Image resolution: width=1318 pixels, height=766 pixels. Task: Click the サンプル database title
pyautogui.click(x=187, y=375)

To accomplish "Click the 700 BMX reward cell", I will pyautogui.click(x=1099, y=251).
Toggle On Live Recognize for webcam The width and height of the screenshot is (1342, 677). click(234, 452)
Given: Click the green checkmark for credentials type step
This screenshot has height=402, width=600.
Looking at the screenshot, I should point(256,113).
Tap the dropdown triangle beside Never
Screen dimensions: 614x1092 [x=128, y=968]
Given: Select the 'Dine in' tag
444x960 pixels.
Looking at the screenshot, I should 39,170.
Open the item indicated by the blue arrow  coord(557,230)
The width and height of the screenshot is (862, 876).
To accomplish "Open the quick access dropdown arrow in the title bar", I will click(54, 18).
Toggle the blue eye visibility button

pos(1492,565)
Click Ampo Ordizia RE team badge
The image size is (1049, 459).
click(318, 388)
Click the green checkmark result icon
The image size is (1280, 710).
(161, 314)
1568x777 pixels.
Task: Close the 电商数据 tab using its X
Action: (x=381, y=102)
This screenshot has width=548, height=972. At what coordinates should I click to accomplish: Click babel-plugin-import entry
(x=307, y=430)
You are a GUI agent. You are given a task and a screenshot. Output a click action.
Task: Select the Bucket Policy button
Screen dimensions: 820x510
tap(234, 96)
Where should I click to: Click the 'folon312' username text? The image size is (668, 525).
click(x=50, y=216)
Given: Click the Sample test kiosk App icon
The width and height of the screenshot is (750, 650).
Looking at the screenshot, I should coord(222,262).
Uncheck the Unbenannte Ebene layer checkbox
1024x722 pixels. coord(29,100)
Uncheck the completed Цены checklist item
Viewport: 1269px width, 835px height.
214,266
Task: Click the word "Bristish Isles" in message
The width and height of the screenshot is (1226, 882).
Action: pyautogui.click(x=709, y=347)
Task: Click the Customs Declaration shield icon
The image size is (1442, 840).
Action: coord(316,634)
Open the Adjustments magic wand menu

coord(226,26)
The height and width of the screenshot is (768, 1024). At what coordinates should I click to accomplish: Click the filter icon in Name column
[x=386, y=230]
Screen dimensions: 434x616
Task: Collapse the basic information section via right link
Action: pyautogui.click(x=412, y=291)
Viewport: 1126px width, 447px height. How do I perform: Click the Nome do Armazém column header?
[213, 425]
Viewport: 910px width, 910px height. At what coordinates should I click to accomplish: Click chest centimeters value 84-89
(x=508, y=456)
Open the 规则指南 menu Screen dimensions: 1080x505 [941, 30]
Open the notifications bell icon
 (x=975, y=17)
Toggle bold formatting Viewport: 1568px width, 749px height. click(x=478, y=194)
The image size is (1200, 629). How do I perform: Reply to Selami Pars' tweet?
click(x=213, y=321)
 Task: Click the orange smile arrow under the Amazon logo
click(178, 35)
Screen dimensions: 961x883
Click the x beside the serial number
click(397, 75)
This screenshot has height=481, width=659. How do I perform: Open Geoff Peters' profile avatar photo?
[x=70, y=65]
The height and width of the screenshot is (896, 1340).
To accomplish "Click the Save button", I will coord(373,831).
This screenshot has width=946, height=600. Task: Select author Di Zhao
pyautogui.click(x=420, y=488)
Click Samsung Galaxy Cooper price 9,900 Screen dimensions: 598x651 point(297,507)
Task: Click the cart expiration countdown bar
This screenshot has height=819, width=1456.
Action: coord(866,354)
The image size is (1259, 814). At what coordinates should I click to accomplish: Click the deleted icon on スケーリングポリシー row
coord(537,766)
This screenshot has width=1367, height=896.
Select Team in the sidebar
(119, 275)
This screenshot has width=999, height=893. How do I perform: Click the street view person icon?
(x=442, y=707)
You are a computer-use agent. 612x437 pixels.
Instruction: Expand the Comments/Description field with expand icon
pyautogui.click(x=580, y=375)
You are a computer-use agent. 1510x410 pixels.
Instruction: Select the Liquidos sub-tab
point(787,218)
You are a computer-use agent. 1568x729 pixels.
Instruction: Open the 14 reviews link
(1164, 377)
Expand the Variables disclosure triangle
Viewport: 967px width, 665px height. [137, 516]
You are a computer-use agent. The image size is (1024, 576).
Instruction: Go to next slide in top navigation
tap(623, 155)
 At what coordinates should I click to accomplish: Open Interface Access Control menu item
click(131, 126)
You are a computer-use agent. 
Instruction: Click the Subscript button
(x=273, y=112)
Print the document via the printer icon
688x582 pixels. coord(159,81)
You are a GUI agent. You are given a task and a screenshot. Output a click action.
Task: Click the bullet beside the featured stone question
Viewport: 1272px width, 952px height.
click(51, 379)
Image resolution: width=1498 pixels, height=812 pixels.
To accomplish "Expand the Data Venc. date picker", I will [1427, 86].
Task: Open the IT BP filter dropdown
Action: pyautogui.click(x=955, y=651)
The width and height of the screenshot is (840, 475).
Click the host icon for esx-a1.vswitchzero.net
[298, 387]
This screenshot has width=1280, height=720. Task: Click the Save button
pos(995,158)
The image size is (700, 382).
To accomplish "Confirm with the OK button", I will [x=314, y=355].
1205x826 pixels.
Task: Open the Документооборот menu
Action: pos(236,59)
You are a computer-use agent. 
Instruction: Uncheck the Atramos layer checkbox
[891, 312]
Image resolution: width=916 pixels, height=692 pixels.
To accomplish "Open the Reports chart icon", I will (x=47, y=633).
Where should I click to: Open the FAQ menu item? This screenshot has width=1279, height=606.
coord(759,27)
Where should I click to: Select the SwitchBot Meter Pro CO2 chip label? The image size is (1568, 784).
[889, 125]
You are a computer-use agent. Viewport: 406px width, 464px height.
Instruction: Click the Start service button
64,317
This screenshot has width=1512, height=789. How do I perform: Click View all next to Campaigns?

____

[What is needed]
Only lines containing the word "checkmark" should appear in the answer, and every such line from the records above must be there.

[Task solution]
Given: Click the green checkmark for credentials type step
Click the green checkmark result icon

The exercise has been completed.